È molto bella la vicenda di Tommaso, ci aiuta a porre il tema della comunità e dell'importanza fondamentale della comunità. E' vero che Tommaso è coraggioso, era l'unico che mancava, un manipolo di paurosi, di pavidi eccetto Tommaso che esce e che giustamente, quando ritorna non crede: scusate ma se voi non avete creduto alle donne che vi hanno dato loro per prime l'annuncio della risurrezione, perché io dovrei credere a voi? Perché Tommaso non crede? C'è un particolare che forse sfugge, è buttato lì da chi ha scritto il vangelo ma è importantissimo: Tommaso non era con loro. Lui, detto Didimo, ovvero gemello; il gemello è colui che ha un legame unico con qualcuno e forse, (mi affascina questa idea), è gemello un po' di tutti i discepol: ha la testardaggine di Pietro, l'ambizione di Giacomo e Giovanni, l'ardore di Simone lo Zelota, forse la sua personalità le racchiude un po' tutte eppure, non era con loro! Il gemello non sta con i suoi fratelli. È uscito da solo ma è impossibile trovare Gesù da soli, è necessario stare insieme, cercare insieme per trovare il Signore Gesù. Tommaso per trovare il Risorto dovrà stare con i suoi fratelli. Questa è la condizione unica ed imprescindibile.

Anche nella vita dei santi più individualisti, il dato della fraternità e della comunione rimane imprescindibile.


Otto giorni dopo finalmente c'era anche Tommaso; otto giorni dopo. Nell'ebraismo si conta il primo e l'ultimo giorno; ci sono alcuni che contano ancora così: quando ci vediamo? Da chi a oettu! (dialetto genovese).
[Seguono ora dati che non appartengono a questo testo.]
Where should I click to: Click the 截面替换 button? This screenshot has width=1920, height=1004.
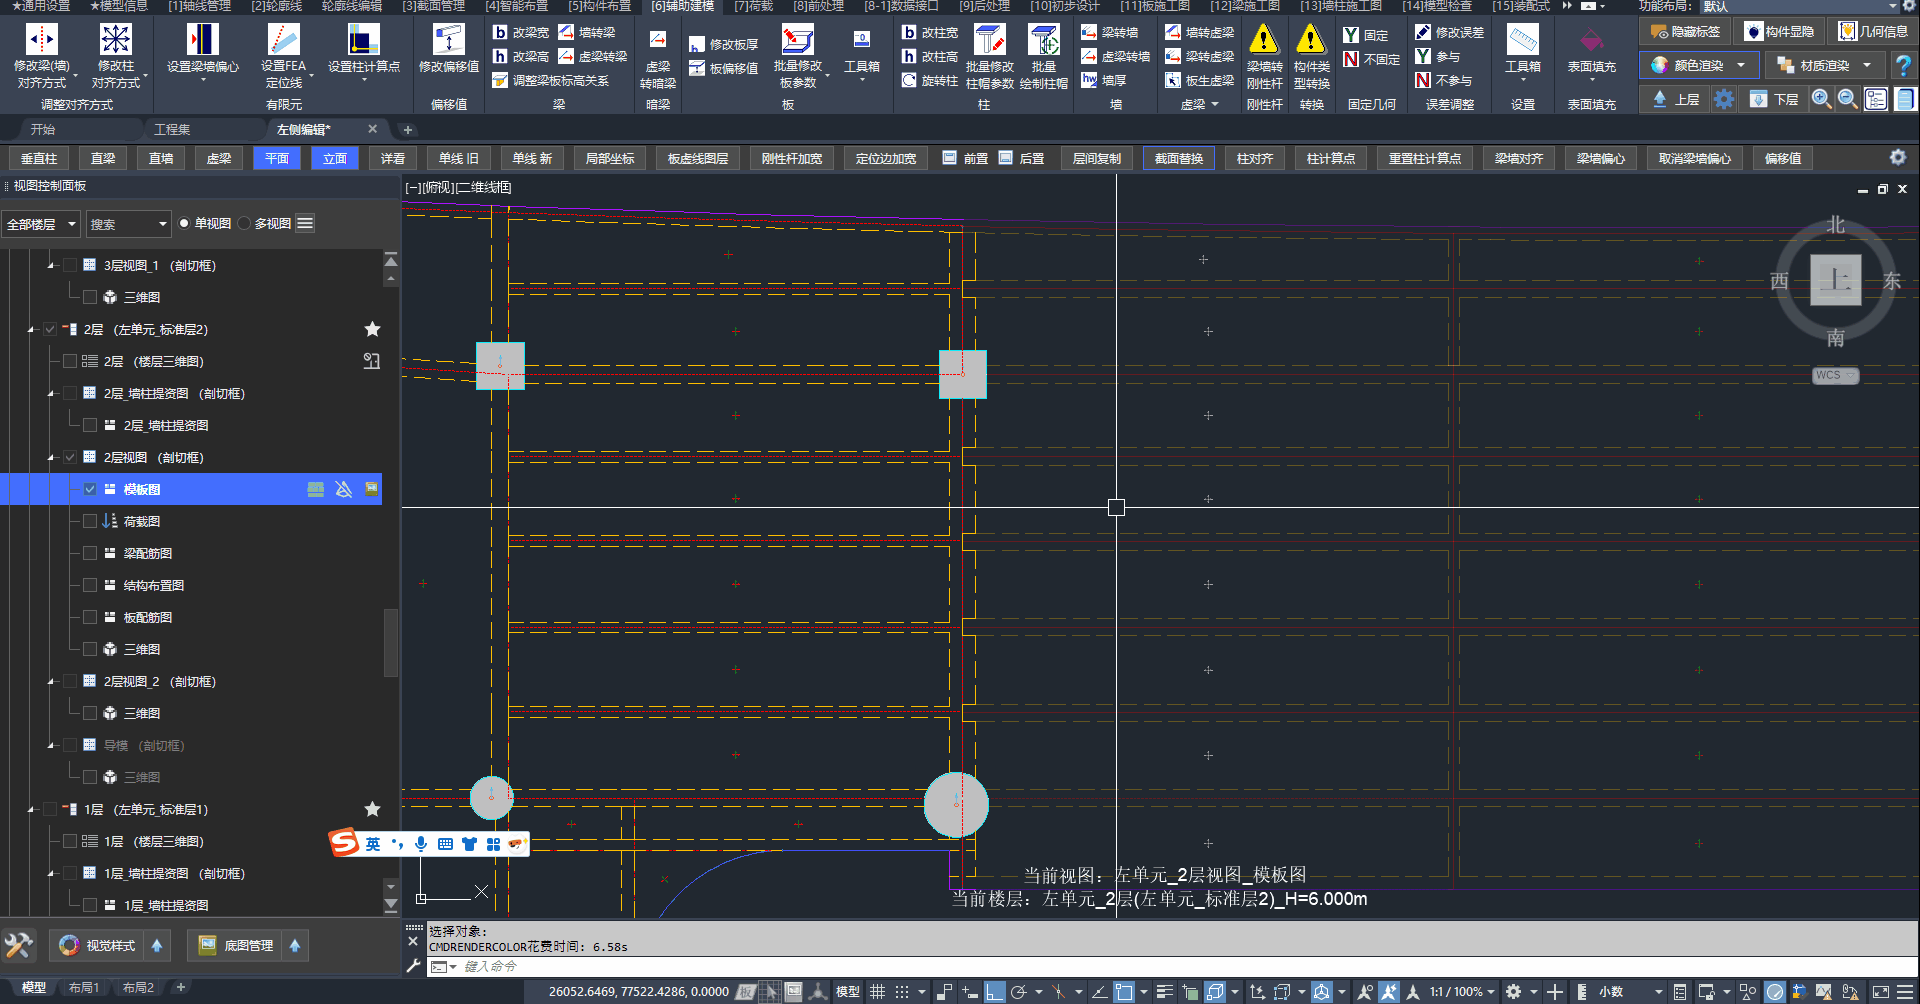1178,158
Otto giorni dopo, la settimana dopo, la domenica seguente, Tommaso incontra Gesù solo all'interno del rapporto con i suoi fratelli, e all'interno di questo rapporto con i suoi fratelli ci sono degli appuntamenti regolari. Inizia così la scansione che ci porta a celebrare ogni domenica questo appuntamento da vivere insieme. Nella chiesa dei primi cristiani questo appuntamento era qualcosa di essenziale, vitale.
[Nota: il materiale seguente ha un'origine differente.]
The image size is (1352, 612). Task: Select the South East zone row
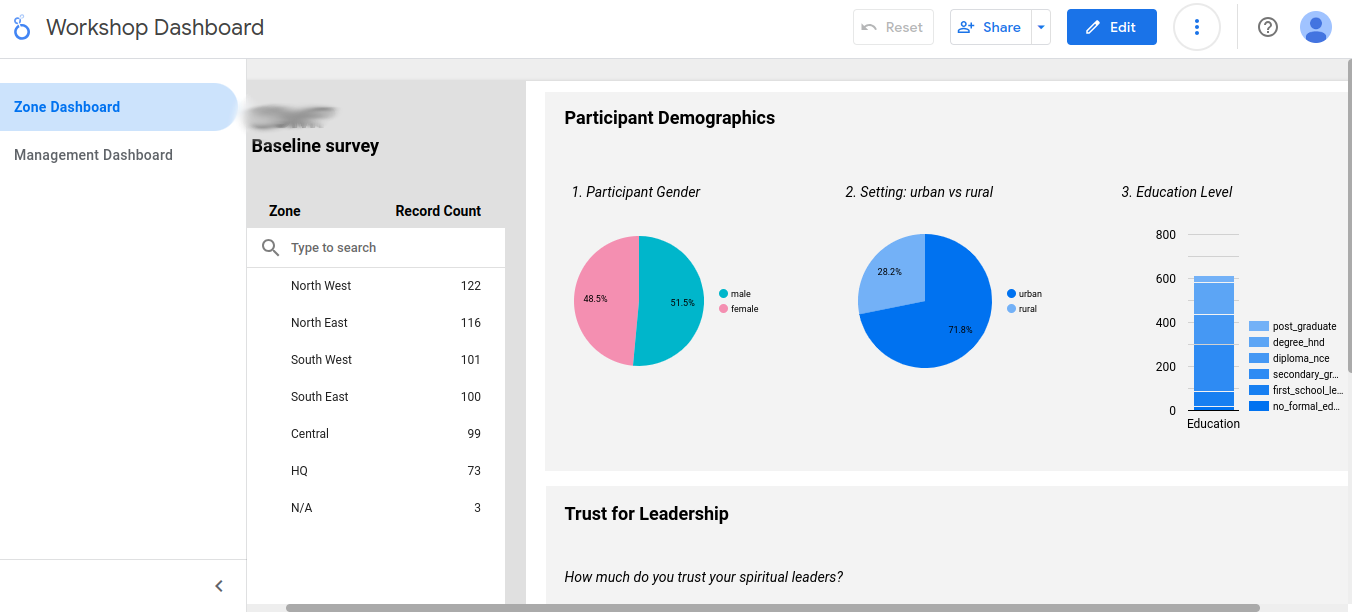coord(320,397)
La misericordia, che è la nostra salvezza, richiede di passare per la relazione: non esiste una esperienza individuale della fede, perché è impossibile amare Dio senza amare il prossimo, sono necessari i fratelli e ci sono degli appuntamenti nei quali il Signore si fa trovare. Pasqua si fa con i fratelli e negli appuntamenti che il Signore ha con la sua assemblea.
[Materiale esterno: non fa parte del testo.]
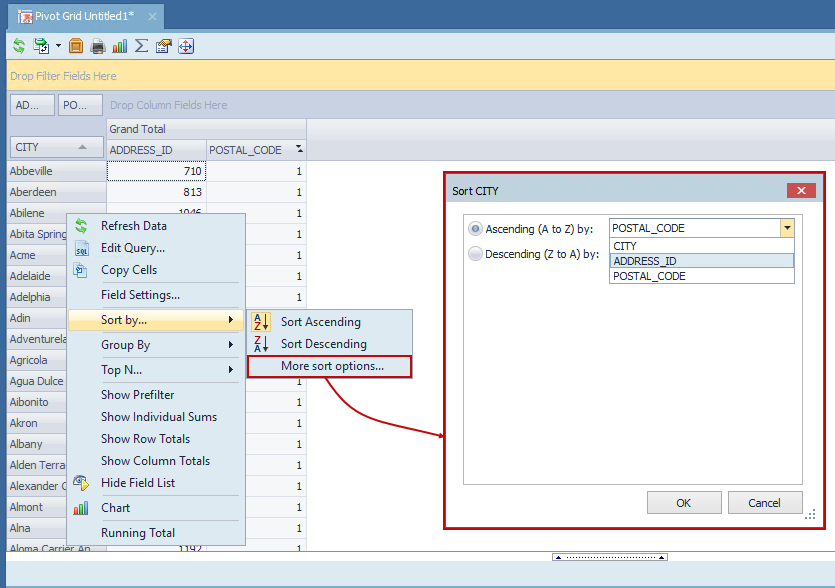Close the Sort CITY dialog
The image size is (835, 588).
[801, 191]
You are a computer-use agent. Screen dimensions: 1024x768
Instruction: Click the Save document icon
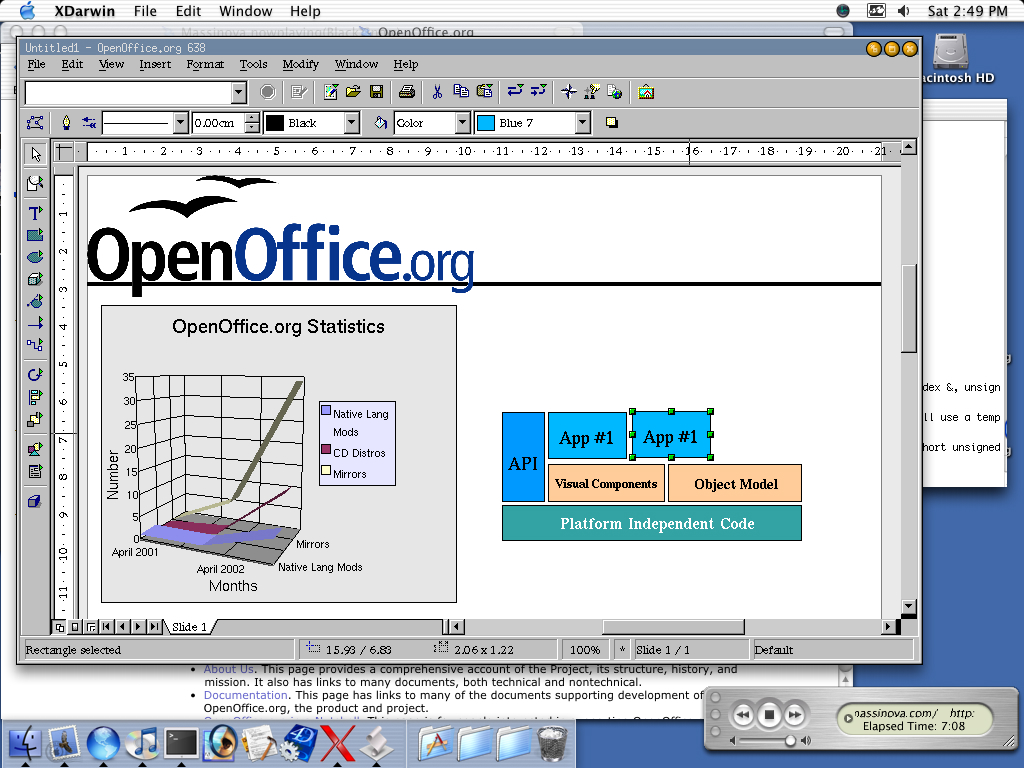click(377, 92)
Una cosa importante sulle ferite e che ripeto un po' tutti gli anni, perdonatemi: il Risorto non fa nulla di straordinario per convincere i discepoli della sua identità ma molto semplicemente mostra i segni delle ferite. E queste ferite sono in strettissima relazione con il perdono dei peccati, Gesù mostra le ferite ed invita a perdonare. Qui capiamo che il perdono non è legato ad un potere giuridico, ma ad un corpo ferito, trafitto, quello di Gesù. Personalmente sono convinto che negare il perdono sia tradire quel corpo, tradire quelle ferite, non perdonare significa essere incapaci di leggere il racconto che il corpo di Gesù ci fa: ci parla di un amore vissuto fino alla fine e di uno Spirito che ha accompagnato tale amore fino a rendere le ferite, le ingiurie e la morte subita, occasione di ulteriore dono, di ulteriore amore. Anche di queste ferite abbiamo parlato con i giovanissimi, ma non solo; grazie al cielo non ci siamo limitati alle parole ma il pomeriggio passato con Marina e con i disabili del Benedetto Acquarone ci ha fatto toccare il corpo del risorto. Il corpo di Bobo, di Paolo, di Clara, della principessa, di Alessandra, di Michel... avessimo fatto solo belle parole avremmo tradito il corpo di Gesù, in questo modo, credo, lo abbiamo incontrato quel corpo.


Mi pare bellissimo che Tommaso abbia chiesto di quel corpo ferito, perché se non è quella carne a risorgere, tutto è vano:

- quella carne che non ha potuto amare senza essere ferita

- quell'impotenza umana che si consegna

- quella mitezza che viene offesa e oltraggiata da tutti ma che non indietreggia nemmeno di un millimetro

- quell'impotenza dei buoni che comunque non recedono dai loro principi


Sono queste le cose destinate a restare e restare per sempre, è questa la Resurrezione. Se ci sono processi da avviare nella chiesa, sono proprio questi e non quelli mossi dall'equivoco di una riscossa necessaria, di una rivincita che pare cosa buona e giusta, perché la Risurrezione non è né una rivincita, né una riscossa.